Mroczne Królestwo
-
-
Kuba1001
Pułapek jednak nie było, więc spokojnie trafiliście do swojego celu, jakim był ułożony na kamiennym piedestale sarkofag w niewielkiej jaskini, zaś po Waszym wejściu do środka, komnata natychmiast rozbłysła światłem, ponieważ tuzin pochodni zapalił się w tym samym czasie, właściwie bez Waszej ingerencji.
-
-
-
-
-
-
Kuba1001
Potrzebowałeś pomocy ocalałego Uruka, choć rannego, to wciąż silnego, a i tak męczyliście się kilkanaście minut, gdy pokrywa sarkofagu odpuściła i upadła na podłogę, roztrzaskując się na dwoje. Gdy pył i kurz opadły, a Wy przestaliście wreszcie kasłać, mogliście dostrzec w środku wysuszony już szkielet, choć jego zachowane w górnej szczęce kły w dość oczywisty sposób mówiły, kto tam leży, podobnie jak kompletne wyposażenie trupa, na którym zależało tak Kettlosowi.
-
-
-
-
-
Grofilor “Zmora” Gliofrosziodew
-To jest jakaś forma zabezpieczenia dla nas.

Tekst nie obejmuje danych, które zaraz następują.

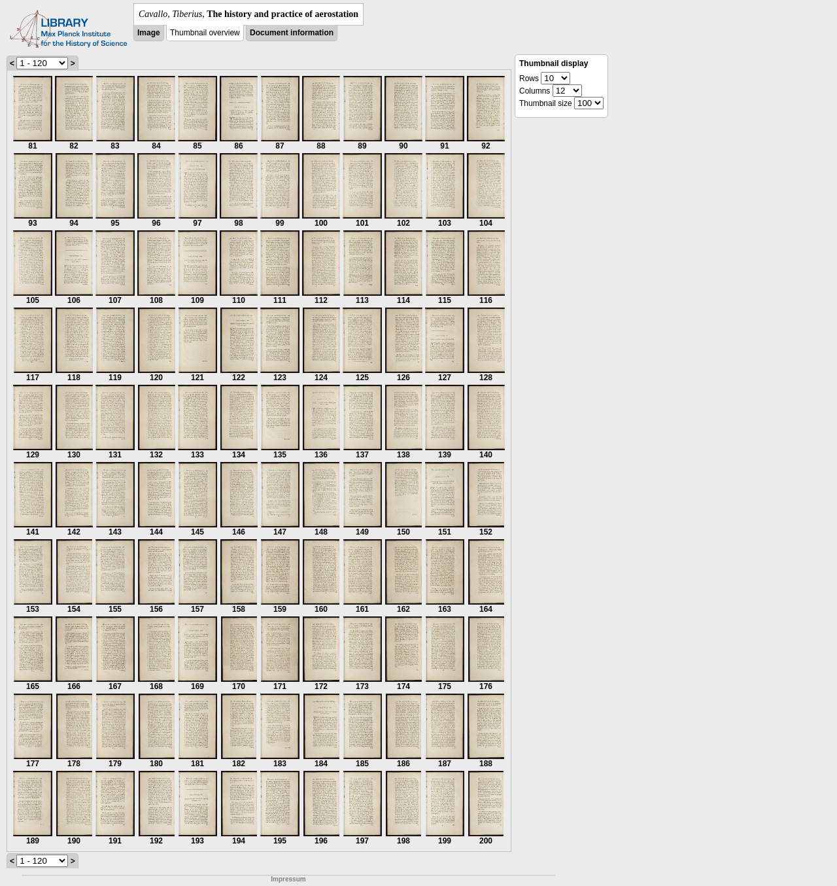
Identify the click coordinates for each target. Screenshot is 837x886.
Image (148, 32)
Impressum (288, 879)
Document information (291, 32)
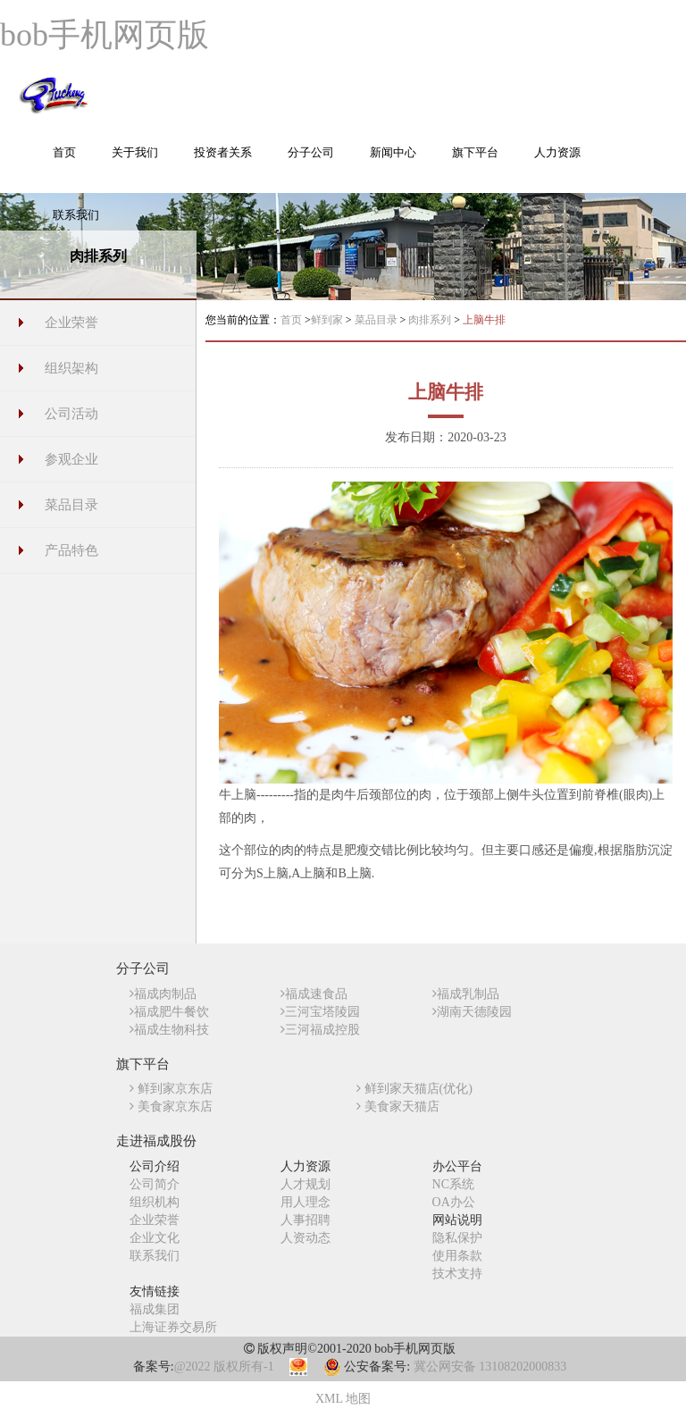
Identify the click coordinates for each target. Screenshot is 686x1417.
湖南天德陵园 (472, 1012)
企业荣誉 (71, 322)
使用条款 (457, 1255)
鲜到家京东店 (171, 1088)
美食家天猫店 (397, 1106)
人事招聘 (305, 1220)
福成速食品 (313, 994)
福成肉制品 (163, 994)
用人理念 (305, 1202)
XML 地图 (343, 1398)
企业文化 (155, 1238)
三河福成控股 (320, 1029)
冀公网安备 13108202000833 (490, 1366)
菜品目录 (71, 505)
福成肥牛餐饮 (169, 1012)
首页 (291, 320)
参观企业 (71, 459)
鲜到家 (328, 320)
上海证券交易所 (173, 1327)
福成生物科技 (169, 1029)
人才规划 (305, 1184)
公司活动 (71, 414)
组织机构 (155, 1202)
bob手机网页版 (104, 35)
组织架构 (71, 368)
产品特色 (71, 550)
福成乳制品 (465, 994)
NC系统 (453, 1184)
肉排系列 (431, 320)
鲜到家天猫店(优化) (414, 1088)
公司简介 (155, 1184)
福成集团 (155, 1309)
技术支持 (457, 1273)
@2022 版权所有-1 (224, 1366)
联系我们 (155, 1255)
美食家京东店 (171, 1106)
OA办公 (453, 1202)
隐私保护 (457, 1238)
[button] (135, 161)
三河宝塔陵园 (320, 1012)
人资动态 (305, 1238)
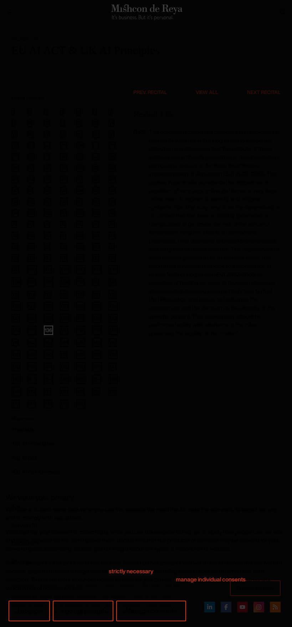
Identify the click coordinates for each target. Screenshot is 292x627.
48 (96, 179)
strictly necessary (131, 571)
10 (47, 122)
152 (80, 354)
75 (79, 224)
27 (95, 145)
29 (15, 156)
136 (48, 330)
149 (32, 354)
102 (64, 269)
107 (31, 281)
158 (64, 366)
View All (207, 92)
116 (64, 294)
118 (96, 294)
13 (95, 122)
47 (79, 179)
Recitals (23, 429)
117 (80, 294)
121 (31, 306)
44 (31, 179)
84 (112, 235)
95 (64, 257)
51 (30, 190)
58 (31, 201)
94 (48, 257)
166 (81, 379)
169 (16, 391)
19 (79, 134)
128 (32, 318)
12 (79, 122)
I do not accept (83, 610)
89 (80, 246)
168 (113, 379)
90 (96, 246)
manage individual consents (211, 579)
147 (112, 342)
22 (15, 145)
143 (48, 342)
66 (48, 213)
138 (80, 330)
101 (48, 269)
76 (95, 224)
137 (64, 330)
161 (112, 366)
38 (47, 167)
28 (112, 145)
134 (16, 330)
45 (47, 179)
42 (112, 167)
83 (96, 235)
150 (48, 354)
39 (64, 167)
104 (97, 269)
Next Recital (264, 92)
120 (16, 306)
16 (30, 134)
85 (15, 246)
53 (63, 190)
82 (80, 235)
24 (47, 145)
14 (111, 122)
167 (97, 379)
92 (15, 257)
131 (80, 318)
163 (32, 379)
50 (15, 190)
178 (48, 404)
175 (112, 391)
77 (111, 224)
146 (97, 342)
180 (81, 404)
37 (31, 167)
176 (15, 404)
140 (113, 330)
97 (95, 257)
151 (64, 354)
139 (97, 330)
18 (63, 134)
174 (96, 391)
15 (14, 134)
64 (15, 213)
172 (64, 391)
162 (16, 379)
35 (112, 156)
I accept (29, 610)
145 (80, 342)
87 (47, 246)
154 (113, 354)
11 (62, 122)
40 (80, 167)
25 (63, 145)
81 (63, 235)
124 (80, 306)
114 (31, 294)
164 (48, 379)
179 (64, 404)
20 (96, 134)
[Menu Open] (9, 12)
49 (112, 179)
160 (97, 366)
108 (48, 281)
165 (64, 379)
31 (47, 156)
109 (65, 282)
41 (95, 167)
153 (97, 354)
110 (80, 281)
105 (113, 269)
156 (32, 366)
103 (81, 269)
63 (112, 201)
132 (97, 318)
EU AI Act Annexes (36, 471)
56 (112, 190)
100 (32, 269)
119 (112, 294)
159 (81, 366)
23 (31, 145)
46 (64, 179)
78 (14, 235)
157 (48, 366)
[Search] (282, 12)
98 (112, 257)
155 (16, 366)
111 (95, 281)
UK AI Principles (33, 443)
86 (31, 246)
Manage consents (151, 610)
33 (80, 156)
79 (31, 235)
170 (31, 391)
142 (32, 342)
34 (96, 156)
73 (47, 224)
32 (63, 156)
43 (15, 179)
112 (112, 282)
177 (31, 404)
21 (111, 134)
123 (64, 306)
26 (80, 145)
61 (79, 201)
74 (63, 224)
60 (64, 201)
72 (31, 224)
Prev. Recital (150, 92)
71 (14, 224)
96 (80, 258)
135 (32, 330)
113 (15, 294)
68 (80, 213)
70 (111, 213)
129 (48, 318)
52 (47, 190)
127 (15, 318)
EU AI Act (25, 458)
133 (113, 318)
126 (113, 306)
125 (97, 306)
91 (111, 246)
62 (96, 201)
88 (63, 246)
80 (48, 235)
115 (48, 294)
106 (16, 282)
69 (96, 213)
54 (80, 190)
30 (31, 156)
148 (16, 354)
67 (63, 213)
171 (48, 391)
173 (80, 391)
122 (48, 306)
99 (15, 269)
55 (96, 190)
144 (64, 342)
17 (47, 134)
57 (14, 201)
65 (31, 213)
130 (64, 318)
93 (31, 257)
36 (15, 167)
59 (48, 201)
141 (15, 342)
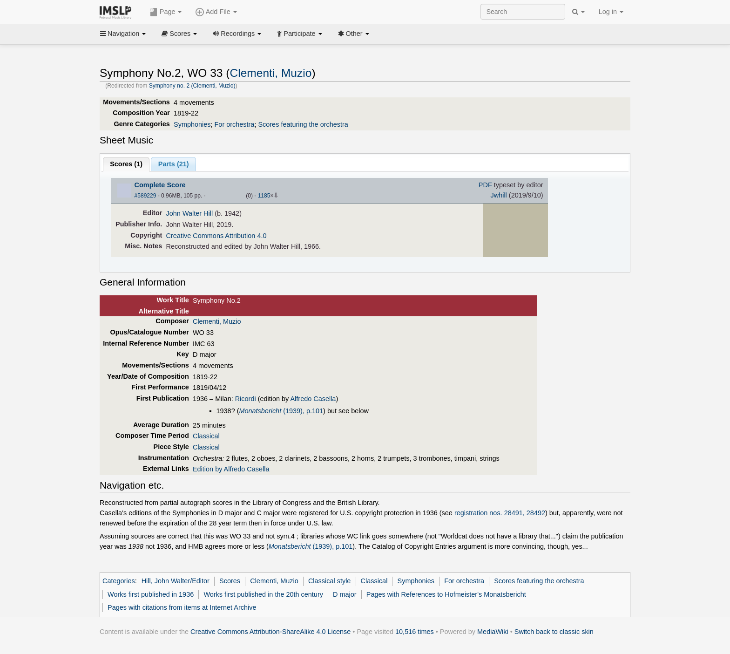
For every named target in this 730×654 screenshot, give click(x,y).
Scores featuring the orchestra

Spróbował zająć się zdejmowaniem artefaktów, przy okazji sprawdzając, czy któregoś z listy nie brakuje. -
Wszystko było w komplecie, a choć poszczególne elementy ekwipunku ciężko ściągało się ze zwłok, to udało Ci się je wszystkie skompletować, więc pozostaje wracać znów do Kresu Nadziei i tam liczyć na to, że rzeczywiście trafiłeś na prawdziwe artefakty, a nie podróbki, a także przemilczeć ewentualną profanację grobu.
-
Grofilor “Zmora” Gliofrosziodew
Najpierw sprawdził, czy na pewno niczego nie brakowało.
-Jeżeli to wszystko, może nie będziemy musieli odwiedzać pobojowiska. -
Uruk wzruszył ramionami, był tu tylko po to, aby wypełnić misję, było mu wszystko jedno, gdzie i po się teraz udacie.
-
///Czyli wszystko jest?///
-
//Ta.//
-
Grofilor “Zmora” Gliofrosziodew
Udał się więc w drogę powrotną. -
Opuszczając jaskinię miałeś przeczucie, że to już koniec. Niestety, wraz z towarzyszącym Ci Uruk-Hai zdołaliście odejść ledwie kilkanaście kroków od jaskini, kierując się znów do Kresu Nadziei, gdy usłyszeliście przeraźliwy jęk, a wokół zaczął wiać wiatr. Co jest bardzo dziwne, skoro w Mrocznym Królestwie nigdy nie wieje wiatr, chyba że przy okazji tych dziwnych burz z fioletowymi błyskawicami, ale żadnej nie widziałeś, niebo było bezchmurne.